And she asked him . . .

Isn’t what amazing?
Ants tugging five-thousand times their weight?
Fibonacci’s relationship to the nautilus shell?
Humming birds’ wings
beating fifty-three times per second?
Women growing human beings inside their bodies?
Yes. Yes. Yes. And definitely yes.

So what makes you so amazing?
You forcing me to take your name if we wed?
You making laws to govern my body?
You body-shaming me
while you’re lugging around your beer gut?
Yes. Oh please, please tell me, yes.
Exactly what makes you so amazing?

Written for NAPOWRIMO, Day 13. Today’s prompt challenges us to write from the perspective of “everything’s going to be amazing” . . . I admit. I went a little off-kilter with this one!

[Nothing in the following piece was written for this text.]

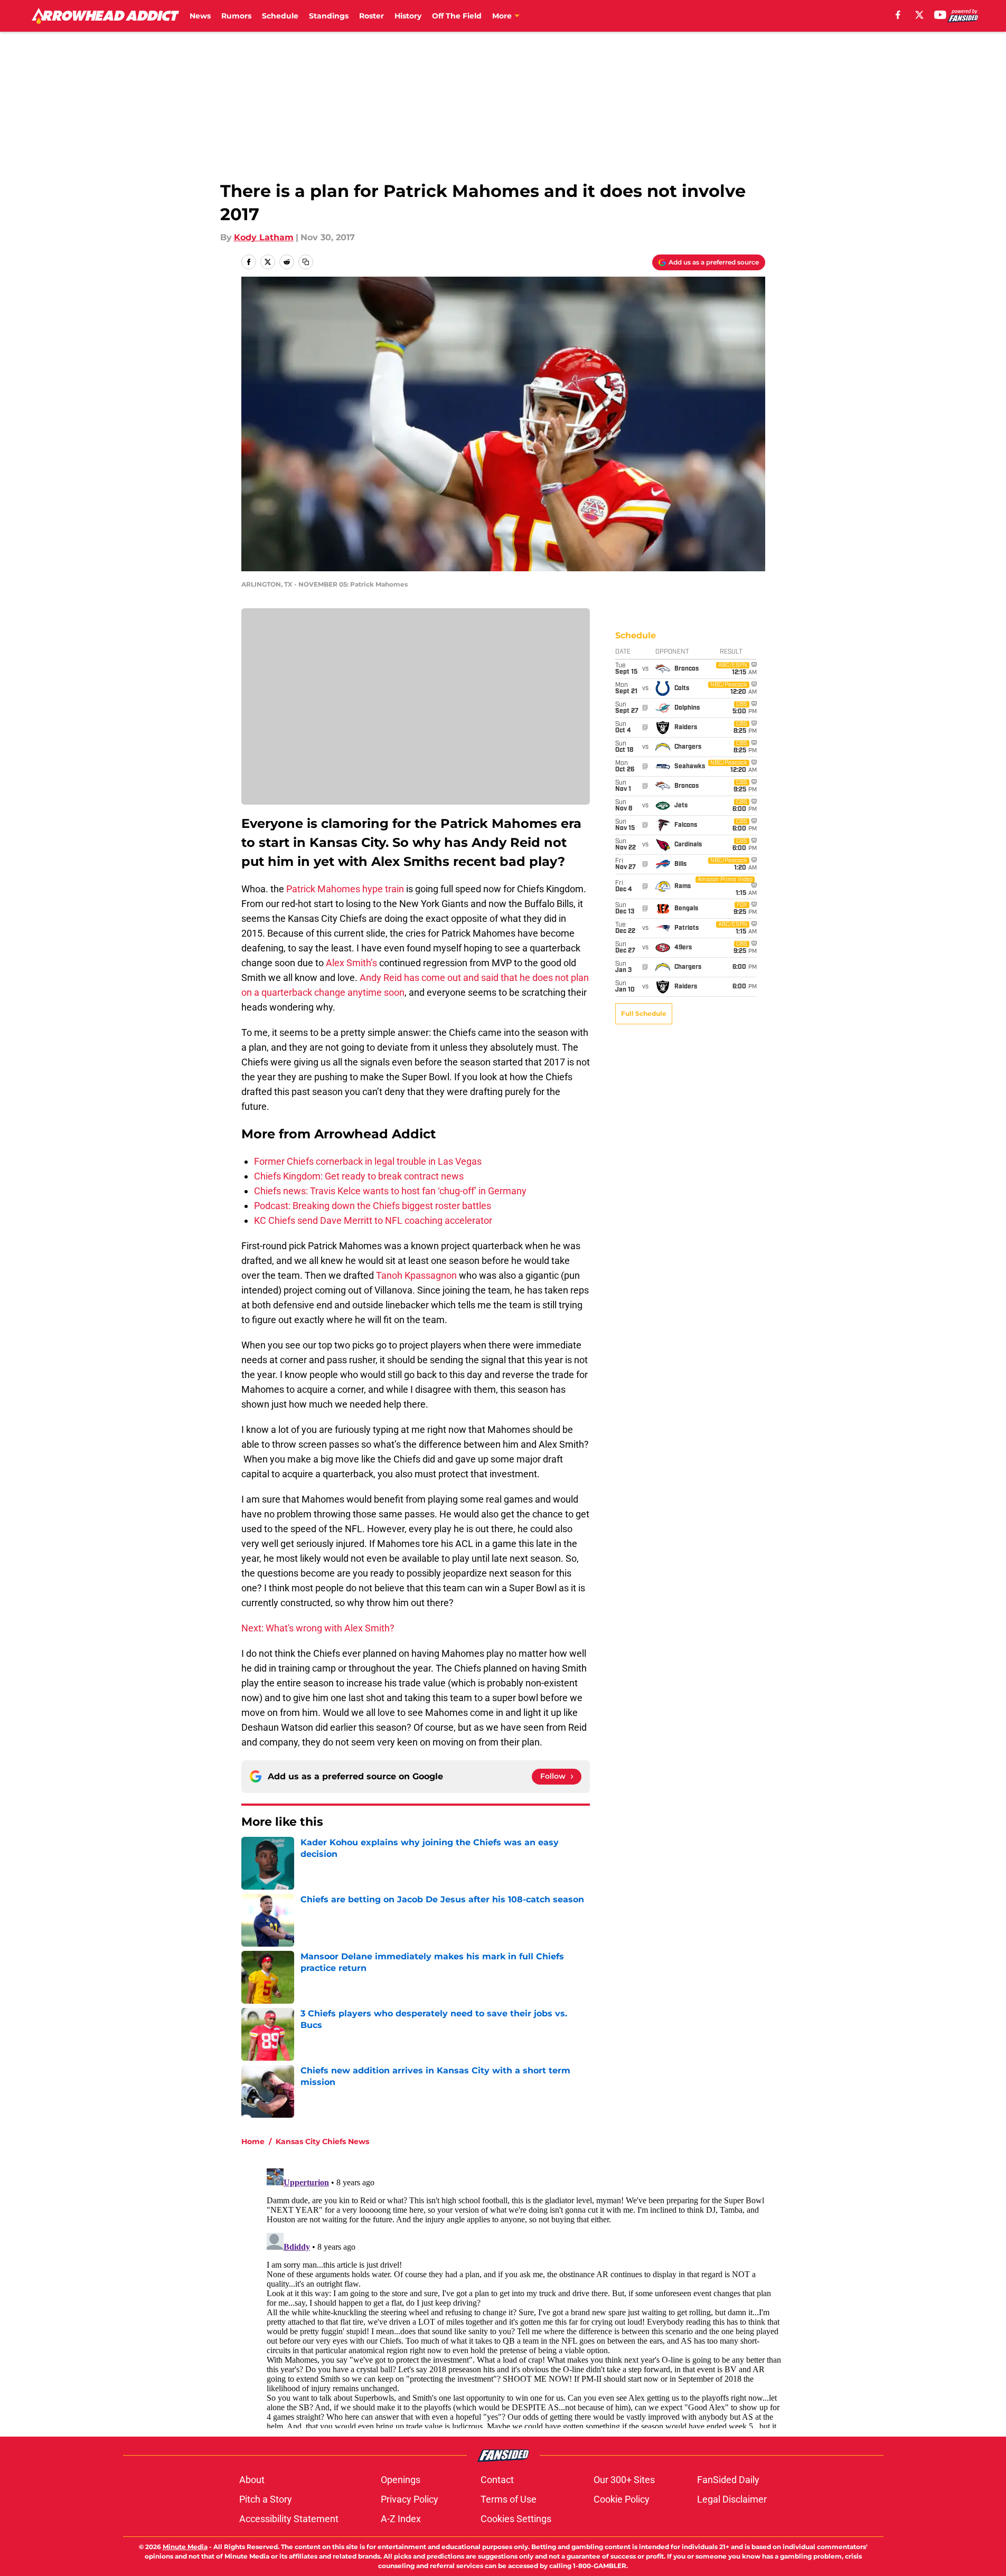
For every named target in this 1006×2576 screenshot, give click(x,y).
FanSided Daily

With Apologies to the Farmer in the Dell

I rarely write the prompt first…but this time I must. Bjorn is hosting dVerse and we’re to use onomatopoeia in our poem – words that imitate sounds. Think “pluck” or “splatter.” He really wants us to concentrate on the SOUND of our poem. SO – in that spirit, don’t read my poem below. Sing it to the tune of The Farmer in the Dell – if you remember that from your childhood. Apologies in advance to those who don’t appreciate political satire/humor.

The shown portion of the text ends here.